▸ GOAL OF THE EXERCISE: Would you write out the entries below, every one of them, exactly?

▸ PROVIDED MATERIAL:
━━━━━━━━━━━━━━━━━━━━━━━━━━━━━━

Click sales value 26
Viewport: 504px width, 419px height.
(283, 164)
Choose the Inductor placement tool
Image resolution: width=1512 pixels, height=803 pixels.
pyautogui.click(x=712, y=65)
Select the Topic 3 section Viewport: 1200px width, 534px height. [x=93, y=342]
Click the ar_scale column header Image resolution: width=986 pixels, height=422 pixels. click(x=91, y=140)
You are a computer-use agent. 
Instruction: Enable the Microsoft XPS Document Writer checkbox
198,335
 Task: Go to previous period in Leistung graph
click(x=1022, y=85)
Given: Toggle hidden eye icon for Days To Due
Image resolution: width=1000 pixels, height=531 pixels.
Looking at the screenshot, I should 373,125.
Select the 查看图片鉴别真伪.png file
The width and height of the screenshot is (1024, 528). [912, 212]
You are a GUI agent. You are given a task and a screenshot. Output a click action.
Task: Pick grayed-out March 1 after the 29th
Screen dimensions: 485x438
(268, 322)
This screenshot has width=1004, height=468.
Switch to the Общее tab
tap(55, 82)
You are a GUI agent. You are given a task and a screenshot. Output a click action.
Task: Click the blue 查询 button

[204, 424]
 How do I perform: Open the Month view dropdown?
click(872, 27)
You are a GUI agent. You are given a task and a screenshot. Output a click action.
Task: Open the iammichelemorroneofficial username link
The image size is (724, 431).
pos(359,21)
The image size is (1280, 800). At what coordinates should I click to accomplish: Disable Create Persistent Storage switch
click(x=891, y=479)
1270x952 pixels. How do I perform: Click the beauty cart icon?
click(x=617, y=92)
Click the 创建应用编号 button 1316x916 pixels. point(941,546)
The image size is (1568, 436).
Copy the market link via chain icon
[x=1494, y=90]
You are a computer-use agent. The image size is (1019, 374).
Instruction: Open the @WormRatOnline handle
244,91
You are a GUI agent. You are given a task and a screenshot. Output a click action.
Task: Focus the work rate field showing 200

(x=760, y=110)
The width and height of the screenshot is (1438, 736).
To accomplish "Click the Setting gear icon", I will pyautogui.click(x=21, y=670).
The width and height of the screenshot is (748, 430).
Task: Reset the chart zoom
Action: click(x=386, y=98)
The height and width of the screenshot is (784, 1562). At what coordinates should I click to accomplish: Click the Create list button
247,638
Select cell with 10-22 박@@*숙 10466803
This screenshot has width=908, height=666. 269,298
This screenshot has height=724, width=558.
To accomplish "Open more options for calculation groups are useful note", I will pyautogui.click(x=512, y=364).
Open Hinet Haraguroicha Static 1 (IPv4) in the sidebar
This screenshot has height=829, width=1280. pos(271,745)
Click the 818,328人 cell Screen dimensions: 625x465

━━━━━━━━━━━━━━━━━━━━━━━━━━━━━━

▸ TASK OUTPUT:
Click sales value 26
Viewport: 504px width, 419px height.
(283, 164)
Choose the Inductor placement tool
Image resolution: width=1512 pixels, height=803 pixels.
pyautogui.click(x=712, y=65)
Select the Topic 3 section Viewport: 1200px width, 534px height. [x=93, y=342]
Click the ar_scale column header Image resolution: width=986 pixels, height=422 pixels. click(x=91, y=140)
You are a computer-use agent. 
Instruction: Enable the Microsoft XPS Document Writer checkbox
198,335
 Task: Go to previous period in Leistung graph
click(x=1022, y=85)
Given: Toggle hidden eye icon for Days To Due
Image resolution: width=1000 pixels, height=531 pixels.
Looking at the screenshot, I should 373,125.
Select the 查看图片鉴别真伪.png file
The width and height of the screenshot is (1024, 528). [912, 212]
You are a GUI agent. You are given a task and a screenshot. Output a click action.
Task: Pick grayed-out March 1 after the 29th
Screen dimensions: 485x438
(268, 322)
This screenshot has width=1004, height=468.
Switch to the Общее tab
tap(55, 82)
You are a GUI agent. You are given a task and a screenshot. Output a click action.
Task: Click the blue 查询 button

[204, 424]
 How do I perform: Open the Month view dropdown?
click(872, 27)
You are a GUI agent. You are given a task and a screenshot. Output a click action.
Task: Open the iammichelemorroneofficial username link
The image size is (724, 431).
pos(359,21)
The image size is (1280, 800). At what coordinates should I click to accomplish: Disable Create Persistent Storage switch
click(x=891, y=479)
1270x952 pixels. How do I perform: Click the beauty cart icon?
click(x=617, y=92)
Click the 创建应用编号 button 1316x916 pixels. point(941,546)
The image size is (1568, 436).
Copy the market link via chain icon
[x=1494, y=90]
You are a computer-use agent. The image size is (1019, 374).
Instruction: Open the @WormRatOnline handle
244,91
You are a GUI agent. You are given a task and a screenshot. Output a click action.
Task: Focus the work rate field showing 200

(x=760, y=110)
The width and height of the screenshot is (1438, 736).
To accomplish "Click the Setting gear icon", I will pyautogui.click(x=21, y=670).
The width and height of the screenshot is (748, 430).
Task: Reset the chart zoom
Action: click(x=386, y=98)
The height and width of the screenshot is (784, 1562). At what coordinates should I click to accomplish: Click the Create list button
247,638
Select cell with 10-22 박@@*숙 10466803
This screenshot has width=908, height=666. 269,298
This screenshot has height=724, width=558.
To accomplish "Open more options for calculation groups are useful note", I will pyautogui.click(x=512, y=364).
Open Hinet Haraguroicha Static 1 (IPv4) in the sidebar
This screenshot has height=829, width=1280. pos(271,745)
Click the 818,328人 cell Screen dimensions: 625x465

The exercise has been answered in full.